A mudança de bairro e de profissão tinha sido providencial para José Osvaldo. O que pouca gente sabia era o que o ex-borracheiro fazia para viver. Construiu uma bela casa em uma ótima vizinhança e se achava protegido de tudo, até porque gostava de trabalhar o mais longe possível dali. Perdeu a sua fé em Deus, quando o filho saiu de casa para se drogar. Perdeu a sua fé na vida quando soube da morte do rapaz, e tinha perdido a sua fé no homem quando teve ciência da venda do cadáver do seu menino. Só lhe restava usar toda a sua experiência para vingar o seu sofrimento.

 

Ficou de tocaia na saída do necrotério depois que Amália e Agda tinham saído daquela cafeteria com a verdade dolorida do destino de Aurélio. Tudo indicava que o tal Jonas sumiria do mapa para não ser preso, e daquela maneira ele não teria mais nenhuma chance. Acompanhou à distância a trajetória do mentecapto até sua casa, onde achou arriscado uma abordagem devido ao intenso movimento de pessoas. Viu-o chamar um táxi na calçada arrastando uma mala de bom tamanho. Continuou no seu encalço até a rodoviária, onde também comprou passagem para embarcar no mesmo ônibus.
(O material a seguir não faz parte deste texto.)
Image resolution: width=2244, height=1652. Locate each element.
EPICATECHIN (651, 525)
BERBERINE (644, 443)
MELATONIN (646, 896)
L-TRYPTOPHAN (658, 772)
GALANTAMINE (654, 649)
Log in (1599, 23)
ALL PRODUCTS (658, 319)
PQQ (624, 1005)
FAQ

O rapaz tinha planejado ir para bem longe. Checou o tambor da sua arma no banheiro do terminal e embarcou logo depois dele, sentando-se duas fileiras de poltronas atrás. Esperaria o momento certo. Uma parada noturna para jantar seria o ideal. Puxaria um assunto qualquer e ofereceria um cigarro para fumarem mais afastados. Era uma tática que usava muito na sua profissão de matador de aluguel. Aquele seria o seu primeiro serviço não remunerado, e talvez o que lhe desse mais prazer.